「フリーランス保護新法」で拡がる生産性向上に向けた新たな手法

2023.6.13 Interview

会社員としてではなく個人として働くフリーランスを保護する「特定受託事業者に係る取引の適正化等に関する法律(フリーランス・事業者間取引適正化等法)」が2023年4月末に参院本会議で可決成立し、5月に公布されました。この通称「フリーランス保護新法」は来秋までに施行される予定です。フリーランスとして働く方々も業務委託契約を結んだ副業人材や外部プロ人材とともに働く企業も、実際どのような影響があるのか不安に感じられているのではないでしょうか。
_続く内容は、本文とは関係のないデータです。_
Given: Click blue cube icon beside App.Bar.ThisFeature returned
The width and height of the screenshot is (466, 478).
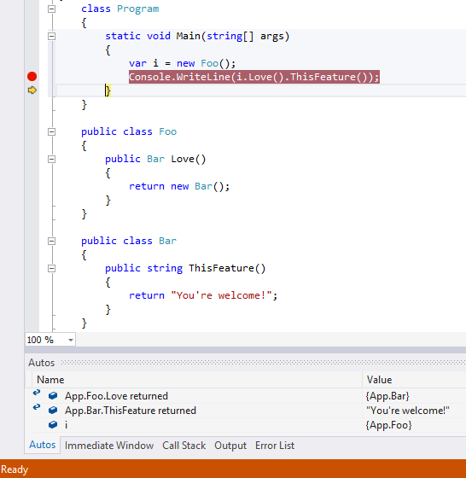Looking at the screenshot, I should [x=53, y=411].
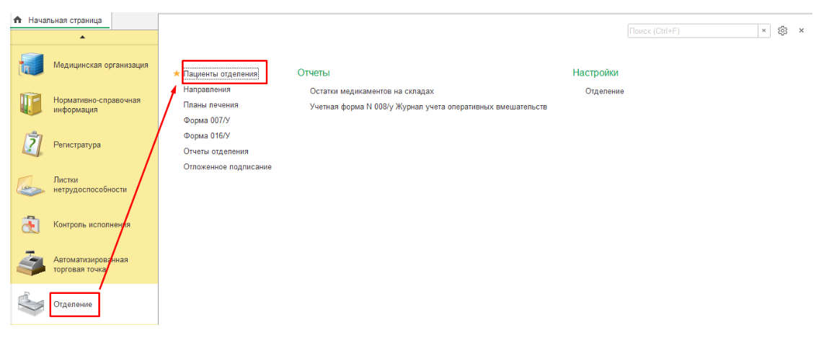Image resolution: width=824 pixels, height=340 pixels.
Task: Open Направления link
Action: click(207, 90)
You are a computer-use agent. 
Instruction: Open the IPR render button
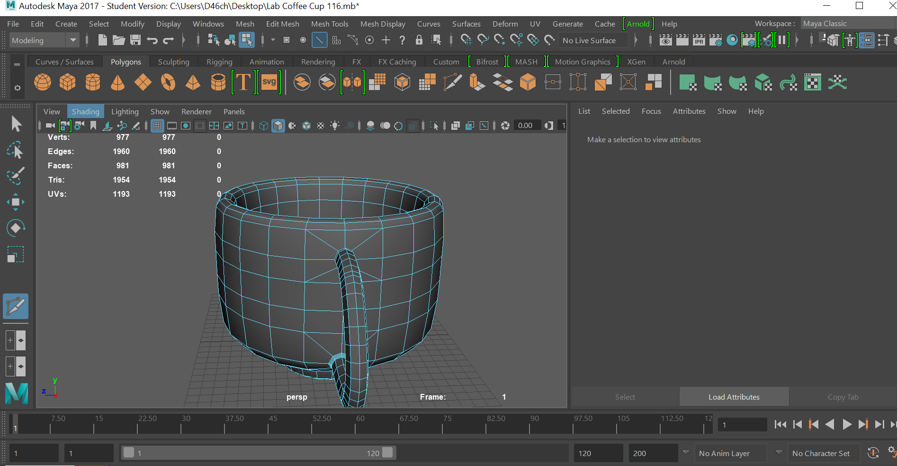coord(699,41)
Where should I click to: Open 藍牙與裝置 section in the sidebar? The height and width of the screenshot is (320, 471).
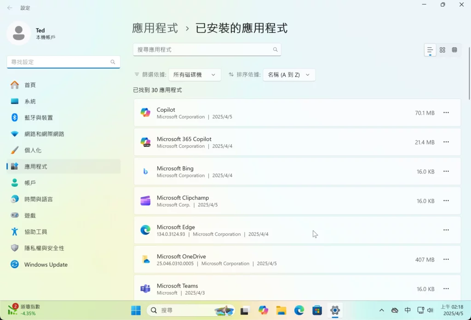pyautogui.click(x=36, y=117)
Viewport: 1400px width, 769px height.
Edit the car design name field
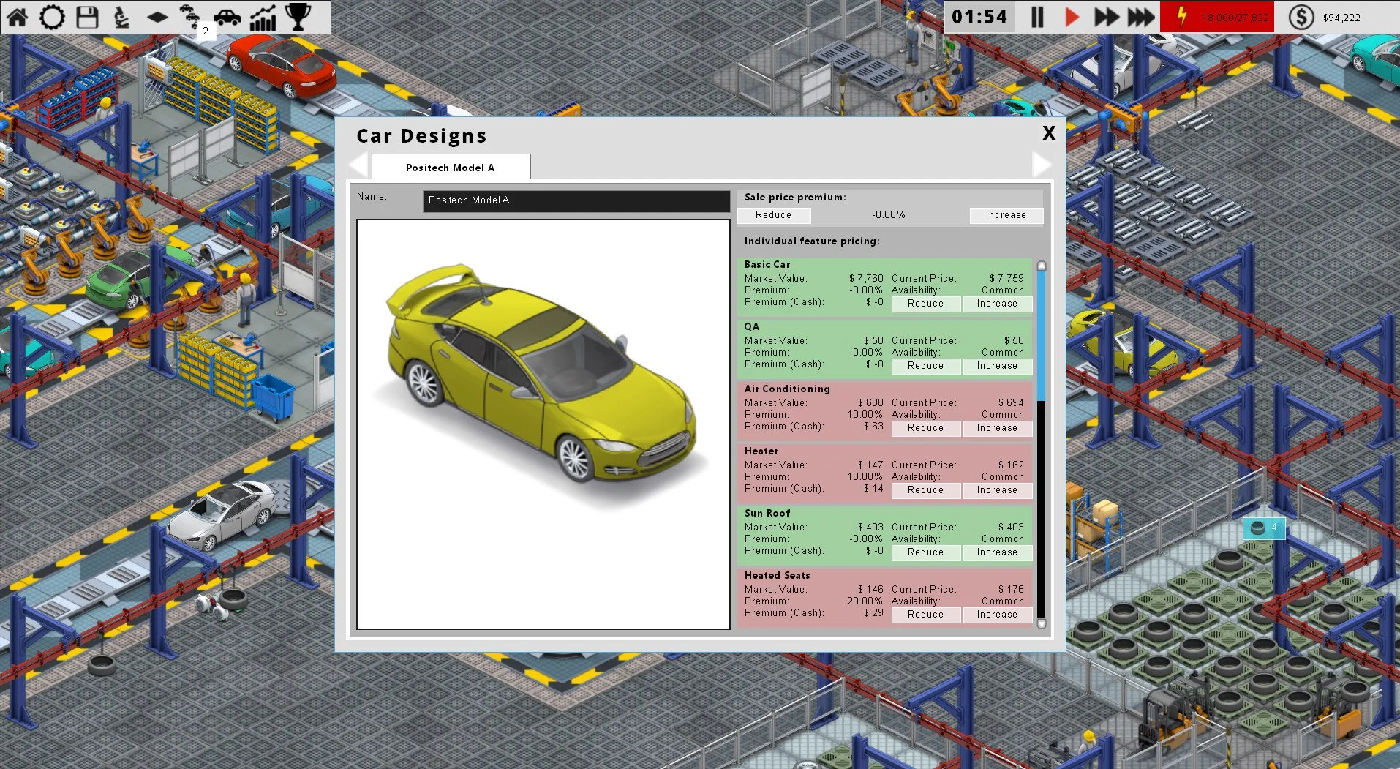pyautogui.click(x=575, y=200)
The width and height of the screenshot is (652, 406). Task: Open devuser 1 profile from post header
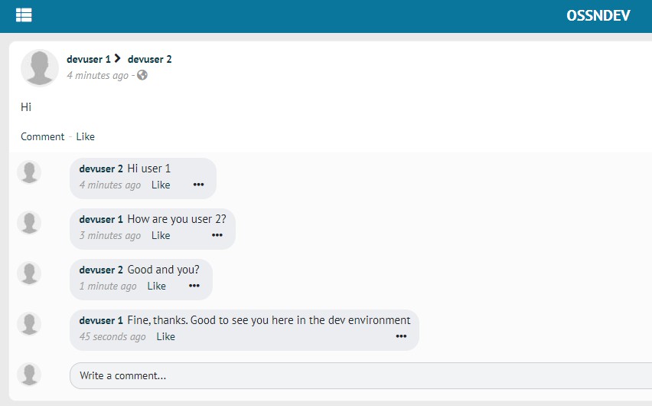pyautogui.click(x=89, y=59)
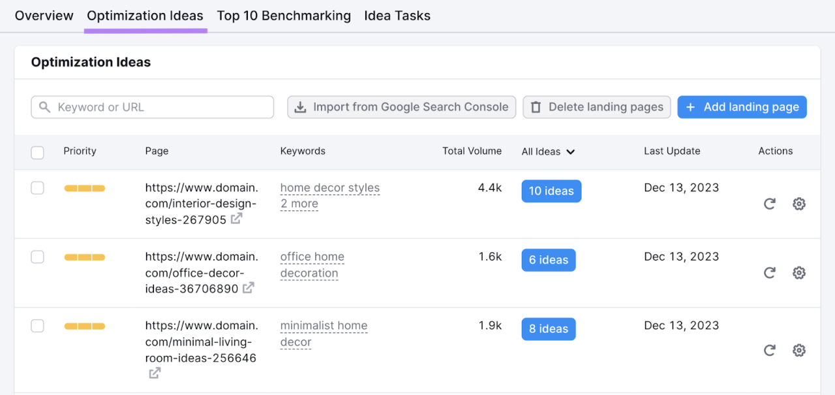Refresh ideas for the interior-design-styles row
Viewport: 835px width, 395px height.
pos(770,204)
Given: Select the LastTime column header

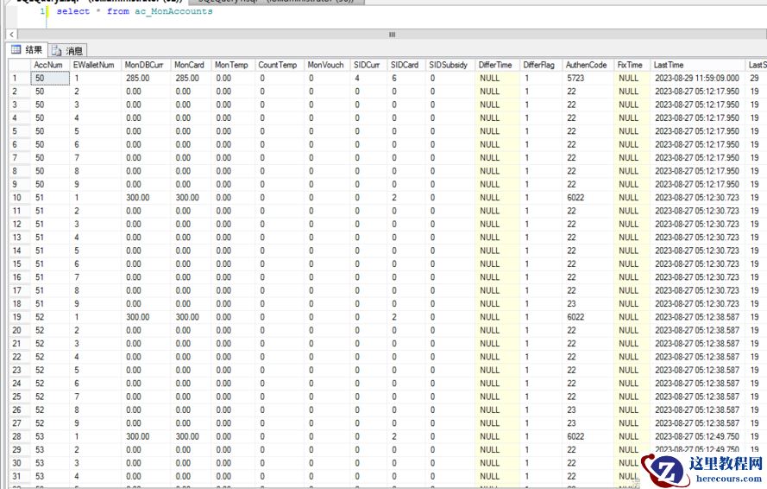Looking at the screenshot, I should tap(669, 65).
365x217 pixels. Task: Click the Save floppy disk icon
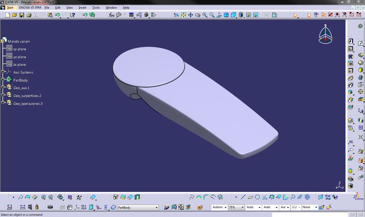click(x=22, y=15)
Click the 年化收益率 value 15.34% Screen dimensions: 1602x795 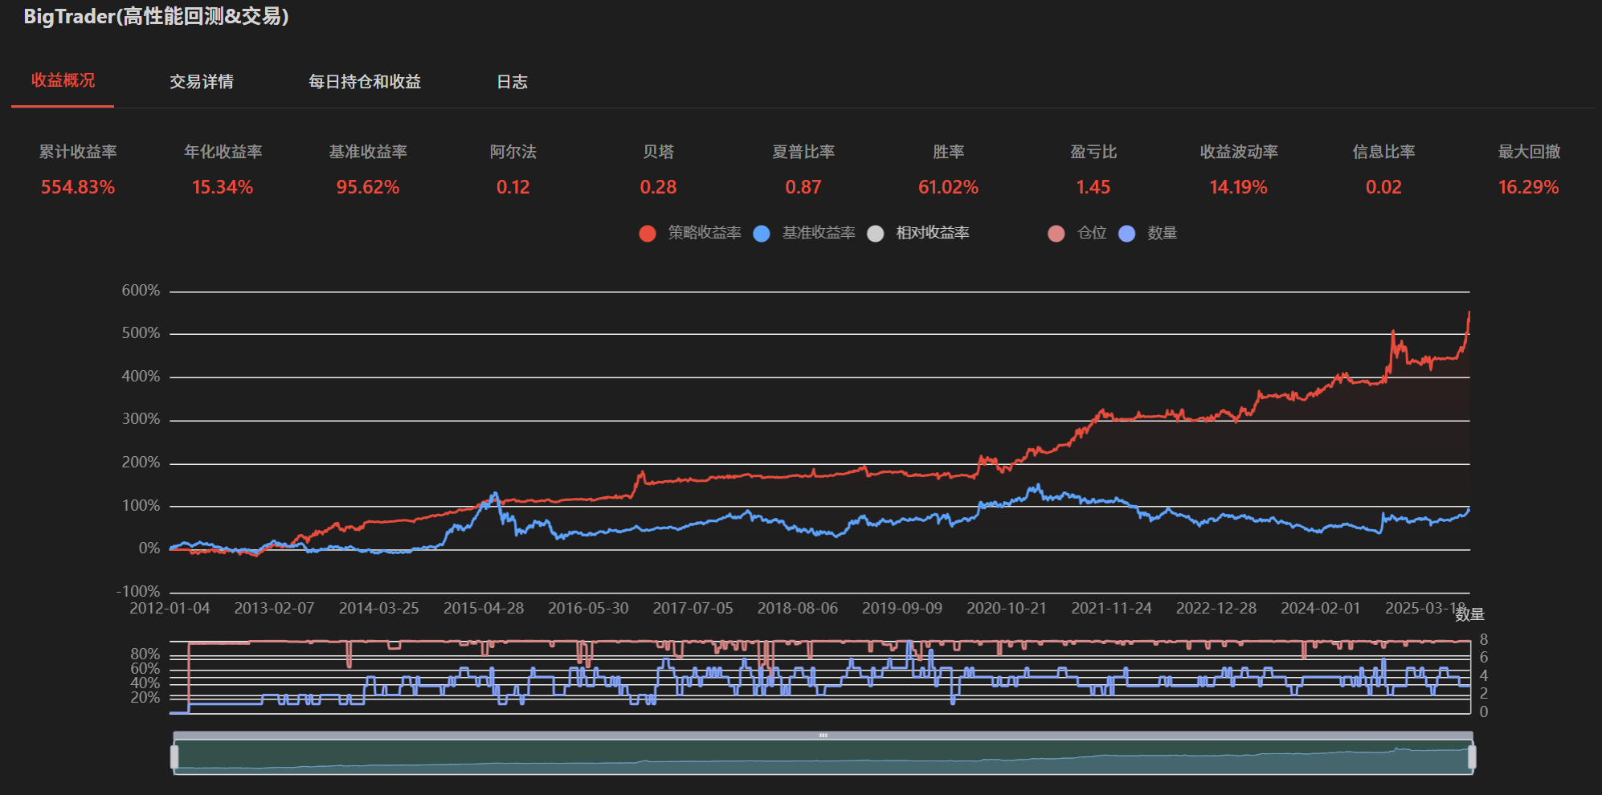223,187
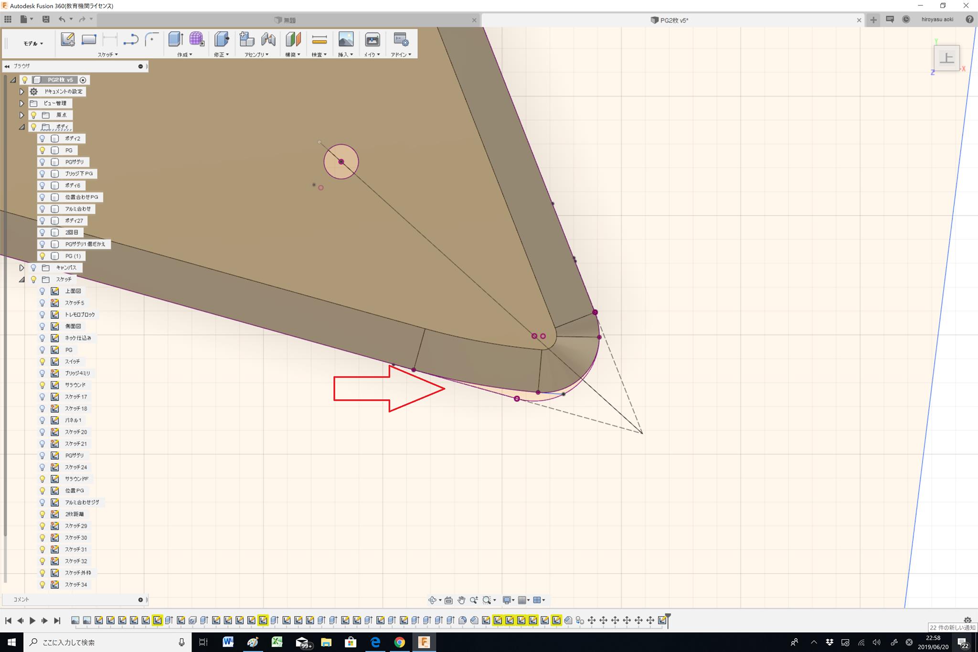
Task: Open the モデル workspace dropdown
Action: pyautogui.click(x=33, y=43)
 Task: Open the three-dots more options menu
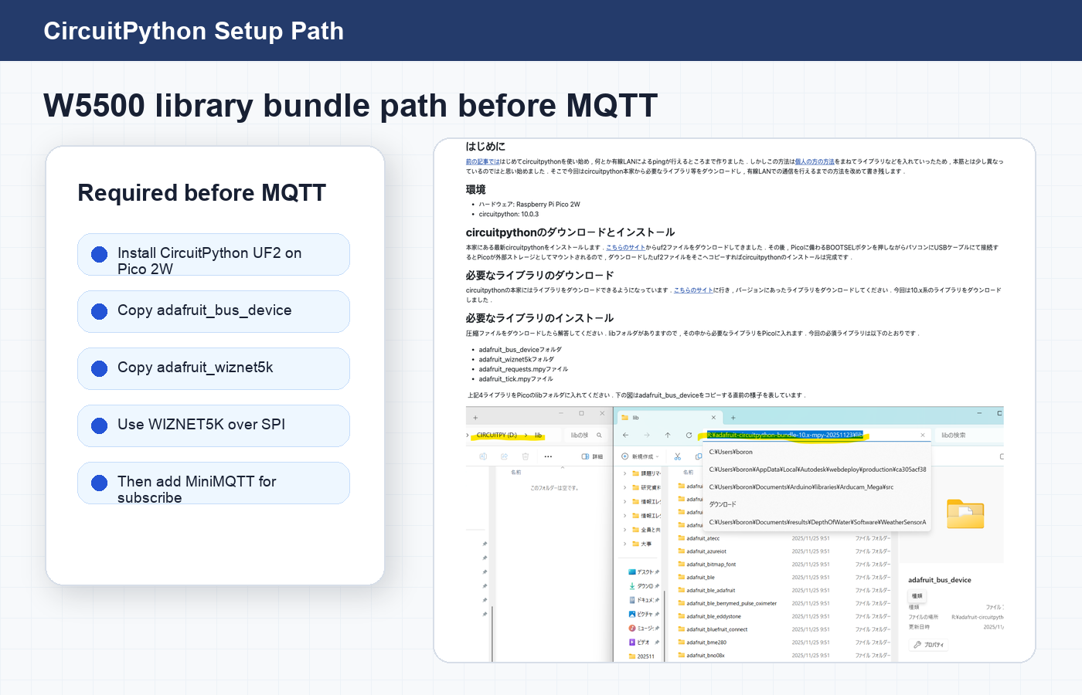pyautogui.click(x=548, y=456)
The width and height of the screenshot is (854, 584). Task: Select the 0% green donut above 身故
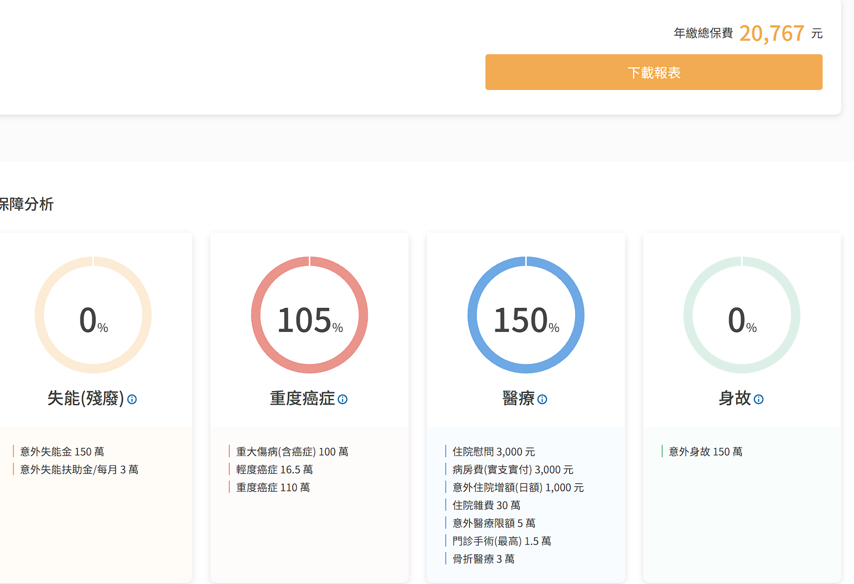[742, 315]
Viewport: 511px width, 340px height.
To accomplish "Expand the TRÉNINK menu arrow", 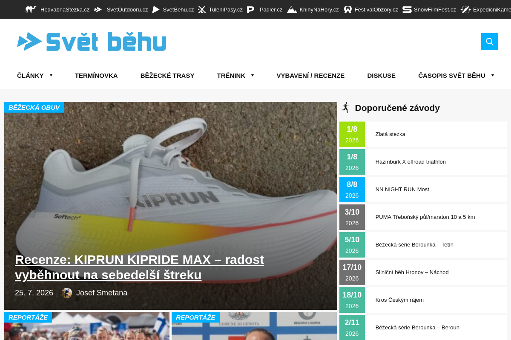I will (253, 75).
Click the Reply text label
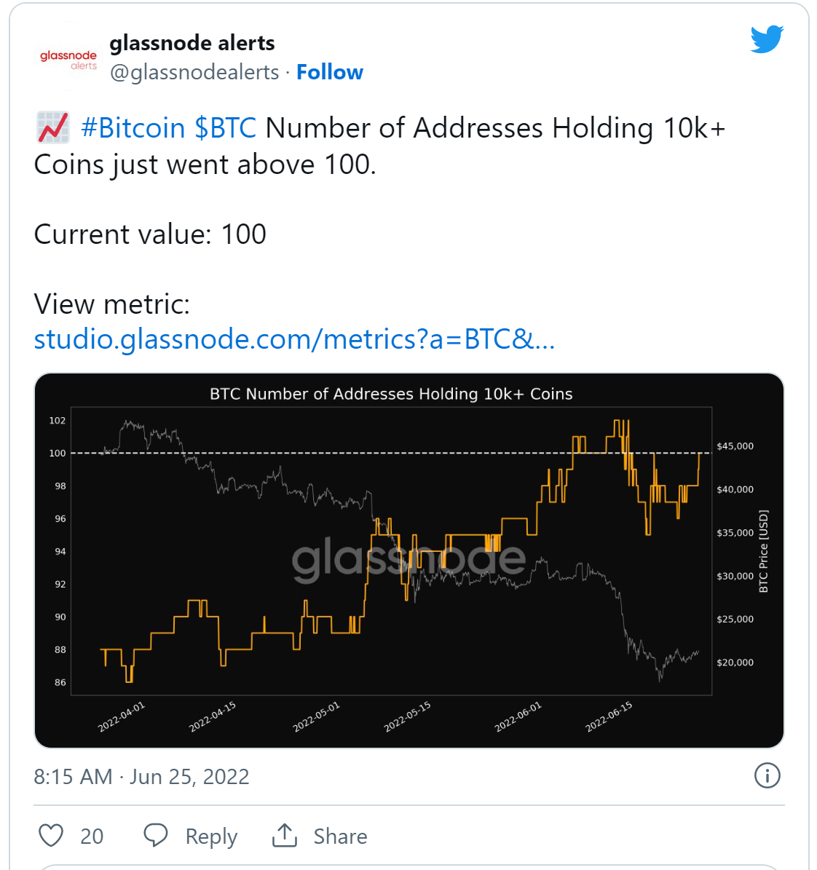The width and height of the screenshot is (817, 870). tap(211, 837)
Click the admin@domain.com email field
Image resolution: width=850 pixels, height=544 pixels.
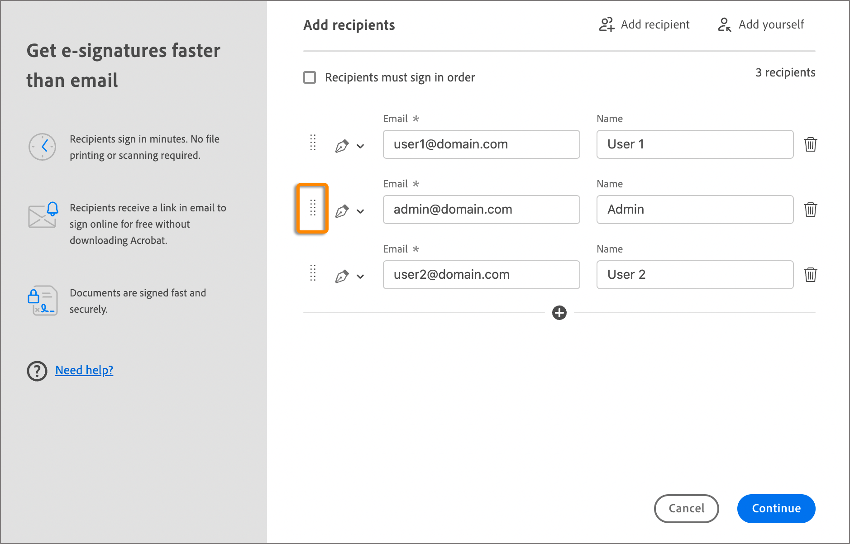[481, 210]
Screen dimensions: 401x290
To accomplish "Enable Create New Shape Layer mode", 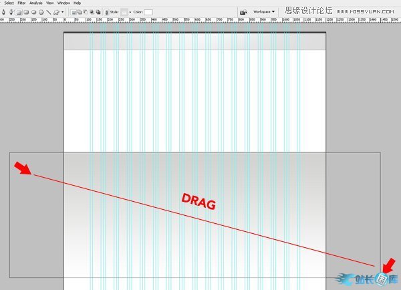I will pyautogui.click(x=72, y=12).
フリーランスのプロフェッショナル人材向け案件紹介サービスのパイオニアとして市場を開拓してきた、みらいワークス社長・岡本祥治が今、どう感じているかをお伝えします。
新法で「当たり前」を周知徹底
「フリーランスの仕事の範囲や報酬額を書面、メールであらかじめ明示する」
「発注した仕事の成果物を受けとってから60日以内に報酬を支払う」
「ハラスメント行為に対する相談対応など体制整備」
フリーランス保護新法の概要を見て最初に思ったのが、「われわれが当たり前のようにやってきたことが、これから周知徹底されるのだな」ということでした。
みらいワークスの主軸サービス「フリーコンサルタント.jp」では、戦略立案や新規事業、IT導入、マーケティング、プロジェクトマネジメントなど月100万円以上の高単価案件でフリーランスのプロフェッショナル人材と大手企業をマッチングしています。このような業務内容の場合、企業の課題抽出から行うこととなり、抽出された課題によってその後の仕事の範囲やアウトプットの内容が変わっていく可能性があります。フリーランス保護新法で定められた「フリーランスの仕事の範囲をあらかじめ明示する」のが難しいわけです。
判断が難しい「仕事の範囲の明示」への対応法
たとえばフリーランスのデザイナーに企業ロゴを作成してもらうのであれば契約の際、発注内容として「企業ロゴ作成」と明確に提示できます。ですがフリーランスのコンサルタントが社員とともに新規事業を立ち上げるといったプロジェクトの場合、課題整理からともに推進するため、「⚪︎⚪︎をやる」と文言にしづらい状況もありえます。「フリーコンサルタント.jp」では「課題整備のフェーズと実行フェーズで契約を分ける」などこれまで積み上げたノウハウを用いて新法を遵守できる土台がありますが、これまで発注内容をあいまいに業務委託契約を結んできた業界や企業はあらためて運用を見直す時期がきたということになります。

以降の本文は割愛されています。